What the Math Forces You to Do
The implication is uncomfortable.
You cannot solve organizational slowness by adding meetings. You cannot solve it by adding tools. You cannot solve it with a new framework, a kickoff, an offsite, or a culture document. Every one of those interventions either consumes existing bandwidth or raises the noise floor. The math goes the wrong way every time.
The interventions that actually work all do the same three things.
They subtract channels. Shopify killed all recurring meetings with more than two people in January 2023 and reclaimed an estimated 320,000 hours of focus time inside one quarter. They did not add a new tool. They removed an existing one.
They raise signal density. Amazon banned PowerPoint and required six-page narrative memos. The author spends days compressing the data. The meeting starts with thirty minutes of silent reading. Every attendee downloads the same payload at the visual decoding ceiling of 40 bits per second. The discussion that follows is high-mutual-information by construction.
They batch decoding work. GitLab and Automattic moved status, decisions, and arguments to written async documents. The receiver chooses when to decode. Context switches drop. The 23-minute recovery tax stops compounding.
Each of these is a Shannon-Hartley intervention. Each reduces some combination of channel count, noise floor, or payload size. None of them raises motivation. None of them aligns the team. They change the physics of the substrate. The output follows.
The Steelman
There is a real critique of the channel-capacity frame, and it is worth stating.
Shannon’s theory is famously meaning-blind. Floridi and Hayles have both written extensively on this gap. A megabit of nonsense compresses just as well as a megabit of signal. The math will tell you the channel is saturated. It will not tell you whether the saturated bits are doing useful work. An organization can be perfectly Shannon-optimal and still ship the wrong product.
This is true. It is also not a defense of the current state of most orgs.
The companies that struggle with semantic relevance are a small minority. Most companies struggle with raw throughput. Their bits do not arrive. Their meetings produce less information than the calendar invites that scheduled them. Their tools amplify noise. Their reviews skip the defect because the payload was too large. The question of whether the right bits are flowing is downstream of the question of whether any bits are flowing at all.
Get the physics right first. The meaning question becomes tractable after.
The One-Line Version
Your org is not slow because your people are unmotivated.

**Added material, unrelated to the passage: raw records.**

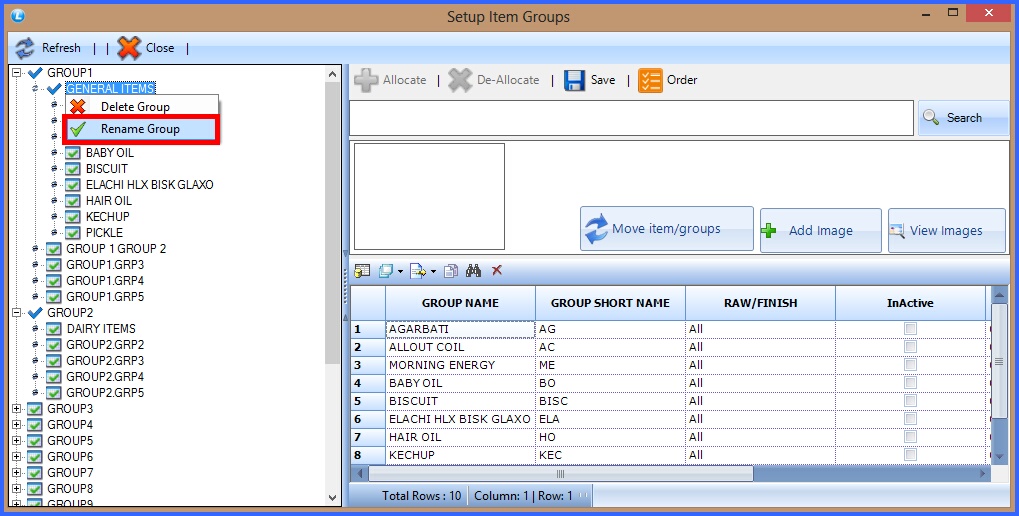This screenshot has height=516, width=1019.
Task: Open the export icon dropdown arrow
Action: point(434,272)
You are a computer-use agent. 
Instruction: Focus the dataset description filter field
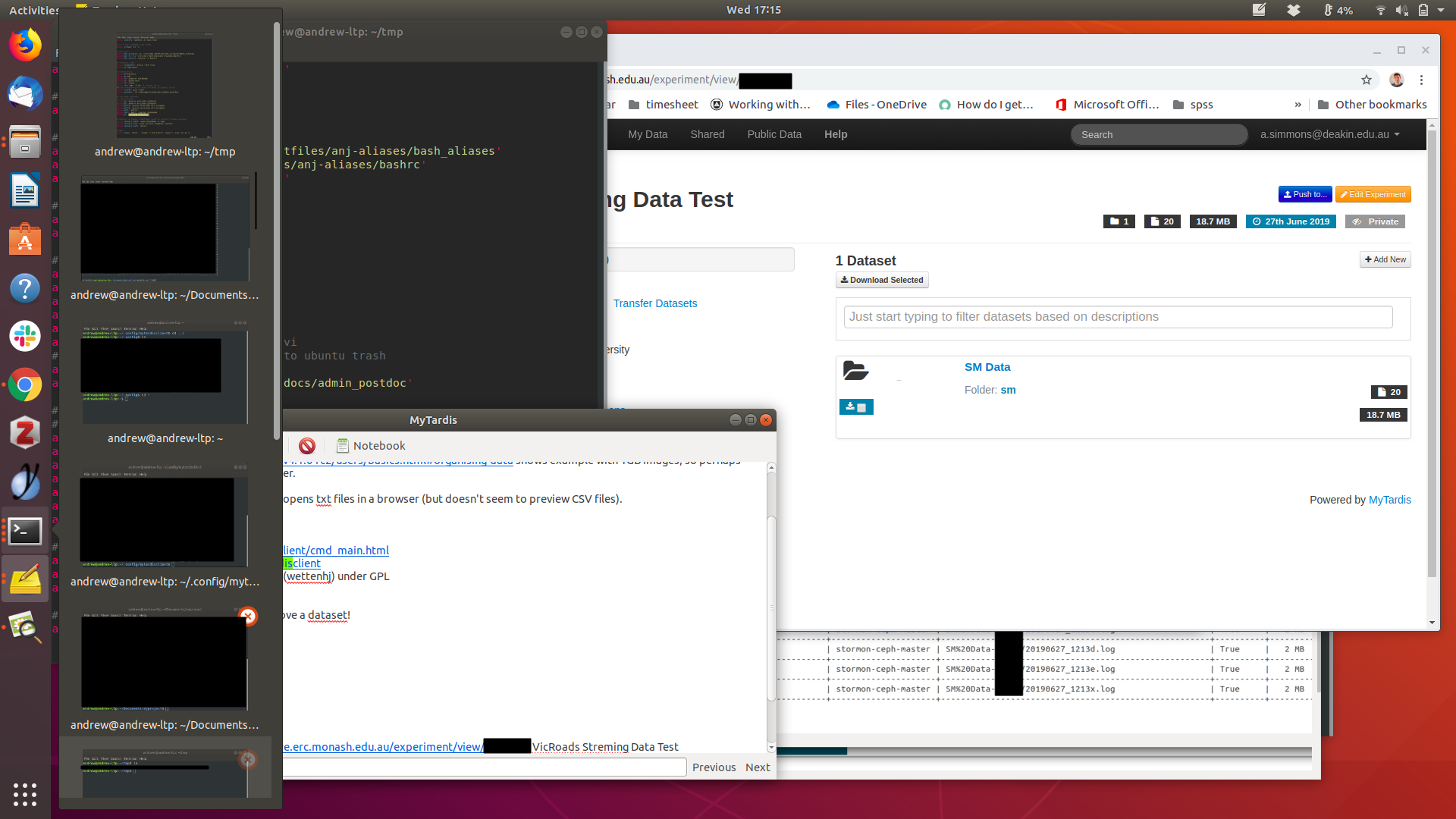pos(1118,317)
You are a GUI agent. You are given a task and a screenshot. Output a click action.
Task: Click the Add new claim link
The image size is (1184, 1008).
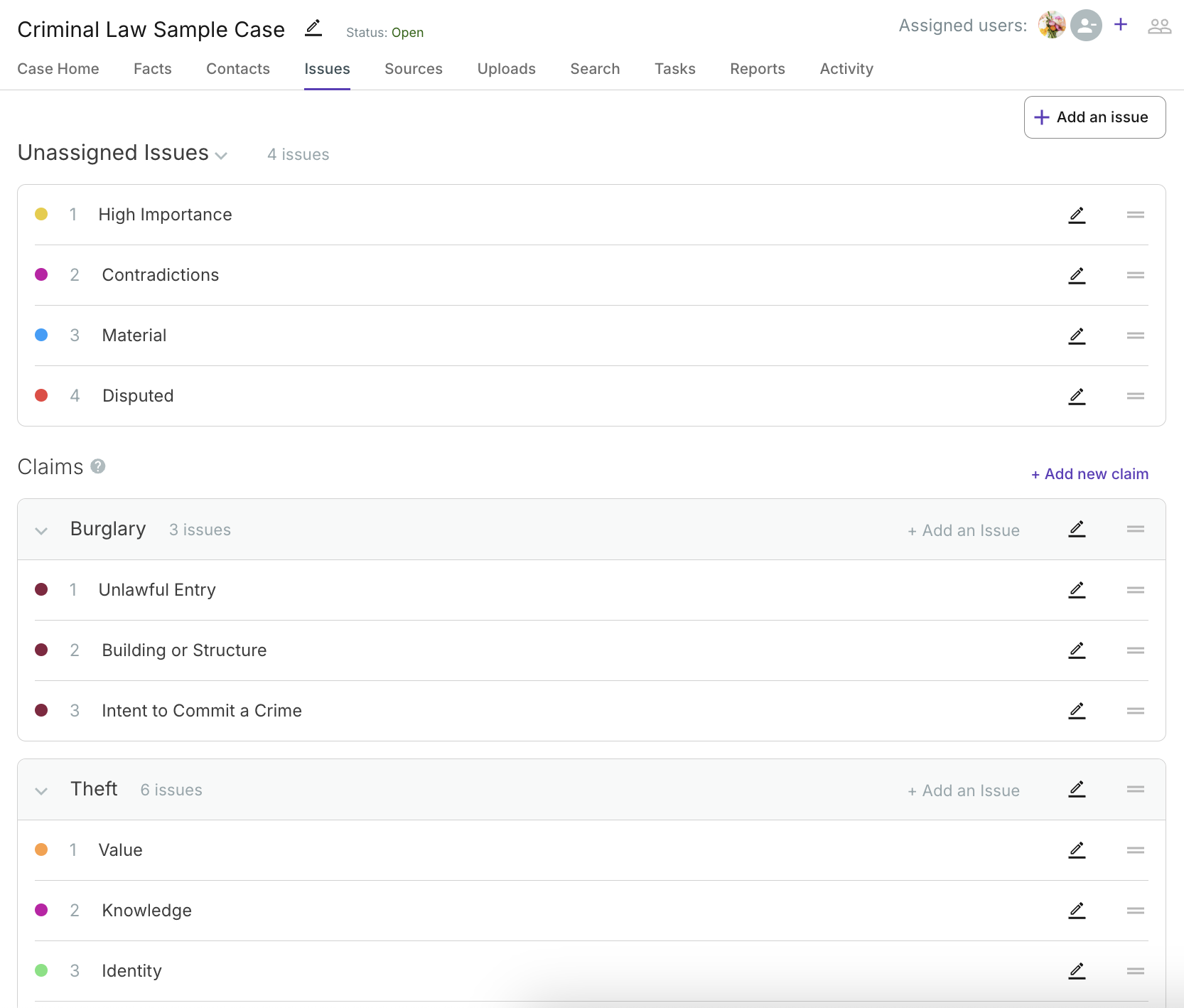click(1089, 474)
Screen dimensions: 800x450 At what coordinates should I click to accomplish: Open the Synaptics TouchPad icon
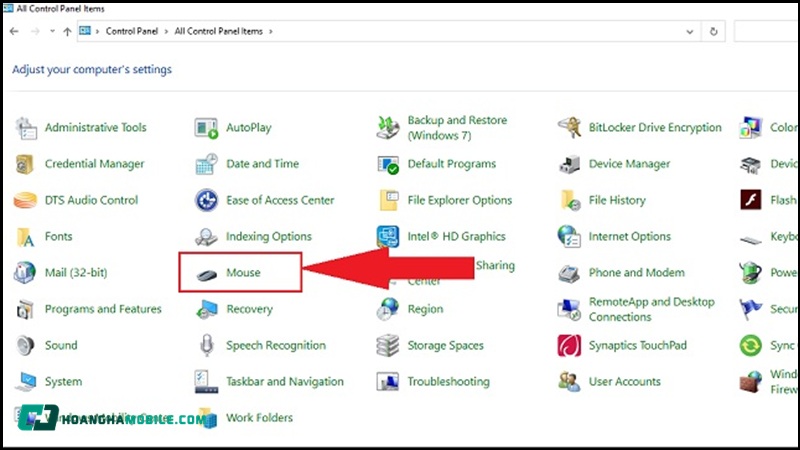(x=570, y=346)
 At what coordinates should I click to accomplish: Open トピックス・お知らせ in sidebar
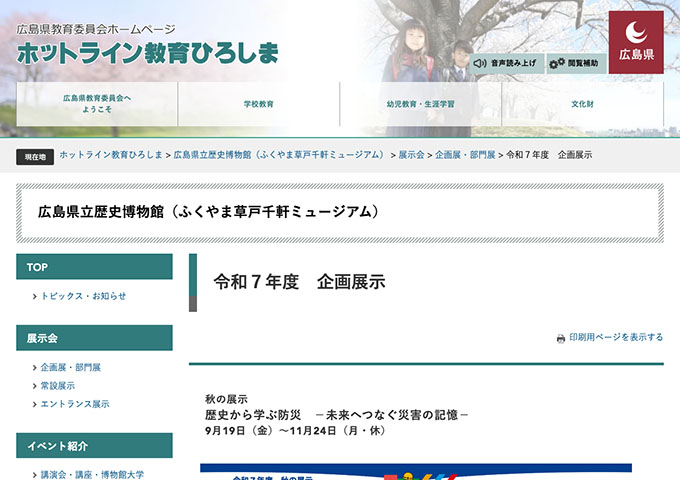(83, 296)
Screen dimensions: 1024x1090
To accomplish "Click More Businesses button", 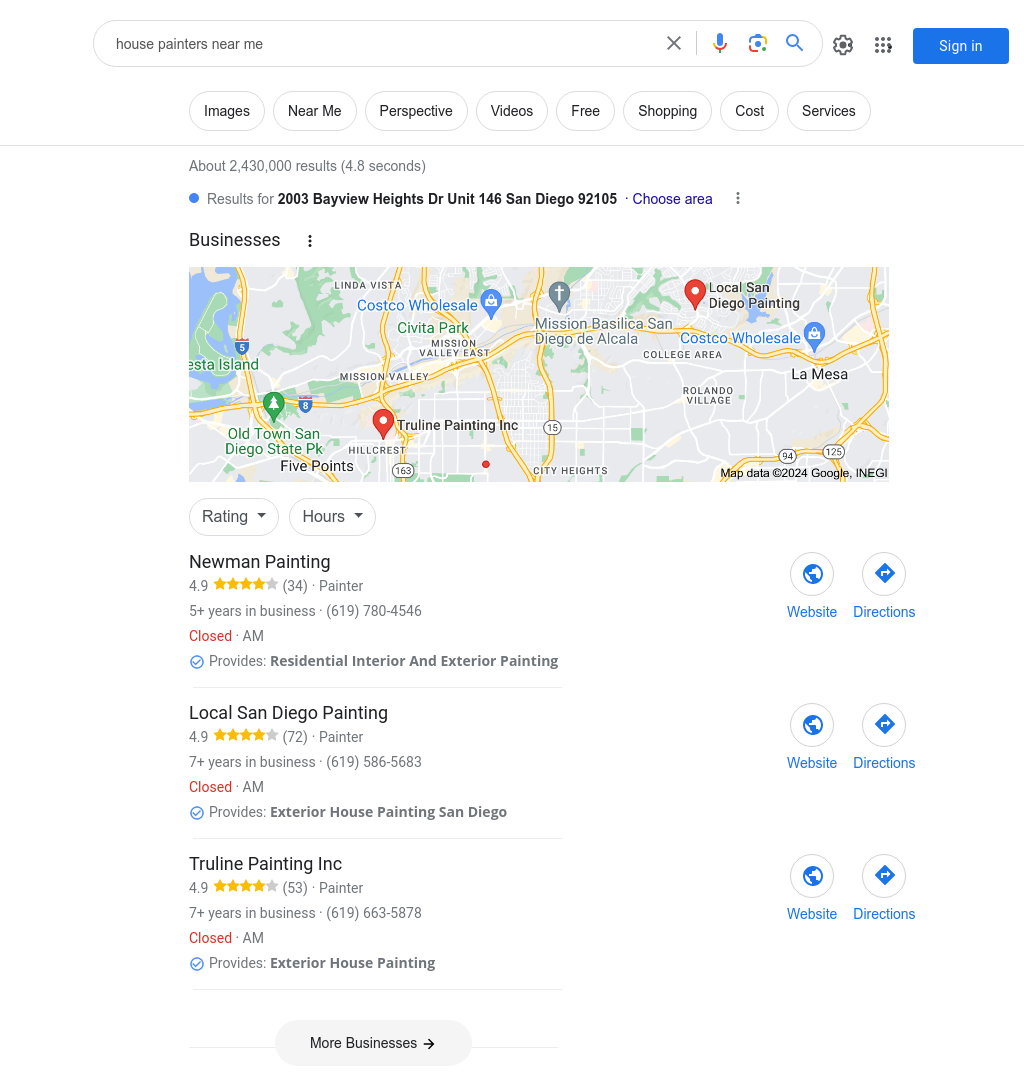I will [x=373, y=1043].
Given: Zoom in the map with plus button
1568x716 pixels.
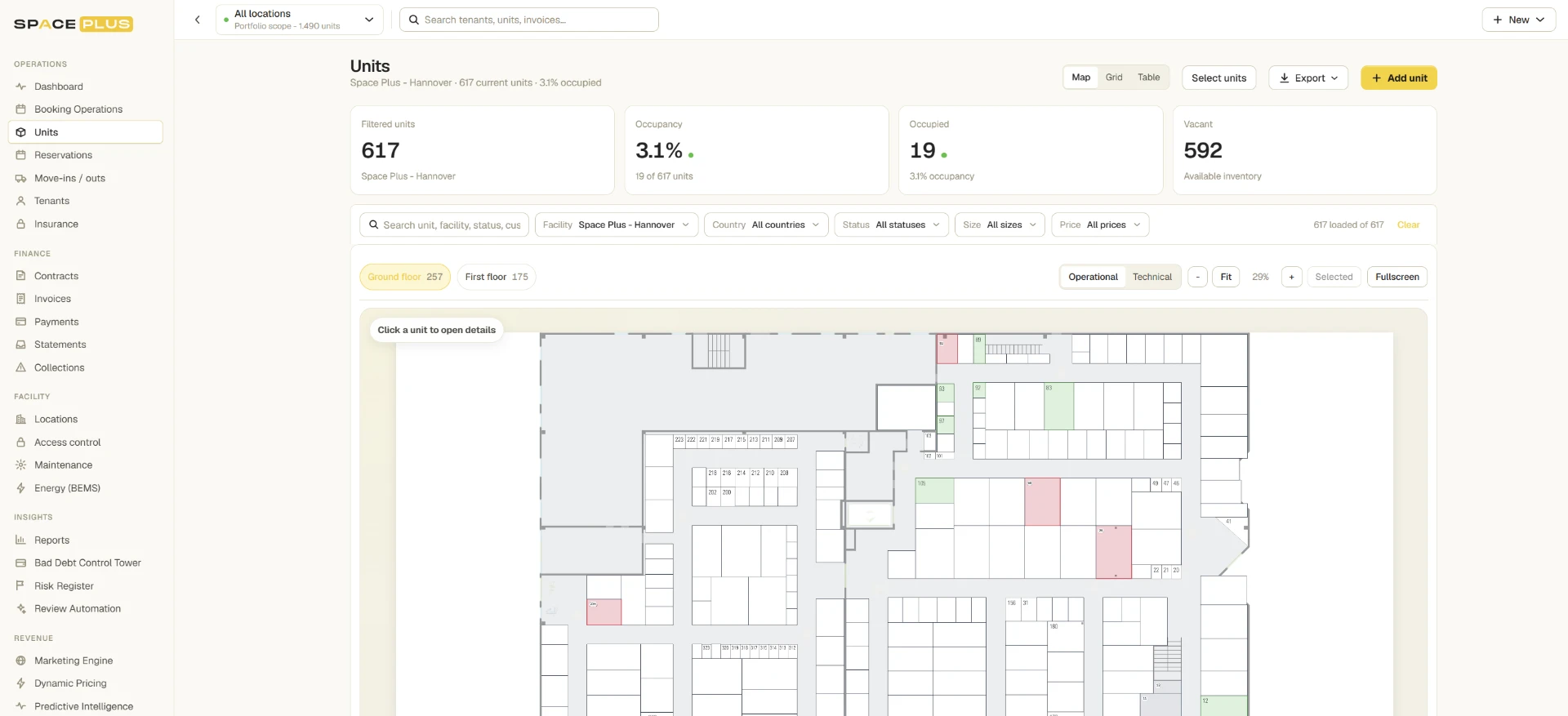Looking at the screenshot, I should pyautogui.click(x=1291, y=277).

It is slow because you are pushing data through a 39-bit-per-second biological channel and pretending the calendar can scale.
Sources
This piece draws on Shannon (1948), Cover and Thomas’s Elements of Information Theory (1991), MacKay’s Information Theory, Inference, and Learning Algorithms (2003), Coupé, Oh, Dediu, and Pellegrino’s 2019 cross-linguistic speech rate study in Science Advances, Shannon (1951) on the entropy of printed English, Mark, Gudith, and Klocke (2008) on interruption recovery, Cross, Rebele, and Grant’s 2016 Harvard Business Review article on collaborative overload, Microsoft’s 2022 and 2025 Work Trend Index telemetry, the 2009 SmartBear and Cisco code review study, the 2018 Stripe Developer Coefficient report, the 2023 Asana Anatomy of Work Index, Mankins (2017) on meeting cost in HBR, Brooks’s The Mythical Man-Month (1975), Conway (1968), Dunbar (1992), Galbraith (1974), Goldratt’s The Goal (1984), and Forsgren, Humble, and Kim’s Accelerate (2018). The Shopify meeting purge of January 2023 and Amazon’s six-page memo discipline are referenced from public sources.